Argentina declaró su independencia un 9 de Julio de 1816 en San Miguel de Tucumán. Esta fecha simboliza el nacimiento de nuestro país y dibuja nuestra Carta Natal sugiriendo el mapa del cielo donde se va activando la melodía de nuestro destino.
La Argentina tiene apenas 199 años, somos un país muy joven, podemos pensarnos como una nación adolescente y que “adolece”. En el 2016 celebraremos nuestro bicentenario en sincronicidad con un tiempo de intenso crecimiento y grandes oportunidades de maduración.
Interpretar una carta natal es complejo y se podrían escribir varias hojas sobre Argentina y sus posibilidades astrológicas. Aquí haremos una evaluación sintética y para que pueda ser entendida por el público en general, por aquellos que desconocen la terminología astrológica, lo primero será entender la carta natal de base a través de los signos de su Luna, su Sol y su Ascendente.
Argentina tiene Luna en Capricornio, la Luna en la carta natal de un país simboliza la vivencia emocional más primitiva, la identidad del pueblo y aquello que se afectiviza y da seguridad a los ciudadanos. Nuestra Luna en Capricornio simboliza a un pueblo que se ha acostumbrado a la escasez y a la austeridad, que se adapta a situaciones extremas y se refugia en el lamento o en el reclamo a autoridades a quienes les proyecta excesivo poder y les reclama que solucionen sus carencias. También nos otorga el talento de “arreglarnos con poco” y salir adelante ante circunstancias extremas.

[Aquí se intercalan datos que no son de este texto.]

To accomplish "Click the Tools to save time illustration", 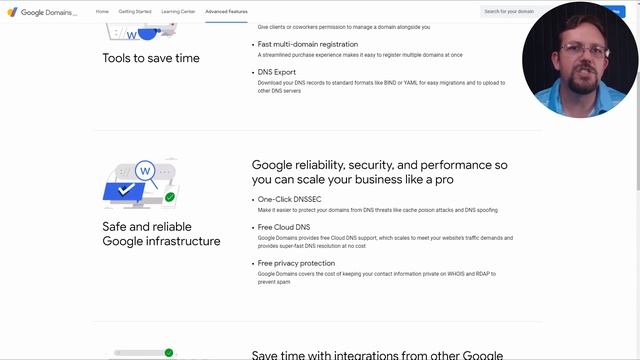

El Sol de Argentina está en Cáncer. El Sol es aquello que conocemos como “el signo zodiacal” y en la carta natal de un país simboliza la identidad madura, la personalidad con la que se lo reconoce el mundo y también al lugar que ocupan nuestras figuras solares, nuestros gobernantes. Esta identidad canceriana sugiere una genuina sensibilidad. El agua canceriana nos conecta con los talentos de ser un pueblo receptivo, amoroso y solidario; como también con la necesidad de tener líderes carismáticos a quienes admirar.
El tercer factor importante es el signo del Ascendente pues sugiere el destino: nuestro país tiene Ascendente en Libra. Libra indica un camino de vida asociado a la vincularidad, es un signo de aire que propone aprender a relacionarnos, a reconocernos como una nación que se enriquece cada vez que sabe incorporar al otro diferente, – tanto entre partidos internos como en la negociación con otras naciones-. Nuestro destino como país sugiere una apertura antes que un cierre y propone animarnos a desarrollar la capacidad de negociación e intercambio.
En el presente período – años 2015/2016- la carta natal de Argentina está atravesando una etapa de profunda transformación. Urano – el planeta de la libertad, la igualdad y la fraternidad- y Plutón – el planeta de la resurrección y la potencia – están generando tiempos de cambios radicales, de grandes desafíos y de nuevos renacimientos. Atravesamos tránsitos o movimientos astrológicos similares a los de los años 1982-83 cuando Plutón también movilizó a la luna y al sol de nuestra carta y padecimos la desgraciada guerra de Malvinas-. A partir de la Guerra de Malvinas el desafío de resurrección como nación tuvo que ver con liberarnos del terrible pensamiento de que los Gobiernos Militares eran la solución para nuestros problemas y nos animamos a comprometernos en el camino de una democracia sostenida y estable. ¿Podremos ahora aprovechar la oportunidad de profundos cambios que estamos atravesando y que en el año 2016 aún seguirán apareciendo sin necesitar pagar peajes tan altos -como lo fue el de la guerra-? Ojalá que tantos años de democracia nos hayan dado la madurez suficiente para que este gran renacimiento no necesite de grandes sufrimientos.
El equipo de gobierno que inicia su mandato en diciembre del 2015, sugiere también la mirada y la participación de un pueblo mucho más activo con la democracia, la gente común deberíamos estar más comprometidos y convertirnos en observadores responsables de las acciones de nuestros gobernantes. En este 2016 las estrellas nos llevan a una forma de democracia diferente, cada acción requerirá dialogar con los oponentes – nadie tiene la mayoría absoluta en diputados-, donde la corrupción debería ser gravemente sancionada, donde los otros tanto opositores como los otros países sean fuente de negociación y dialogo que enriquece y podamos tener una economía clara superando el eterno karma Argentino de la inflación.
¿Nos animaremos a semejante desafío sin tener que pagar excesivos costos?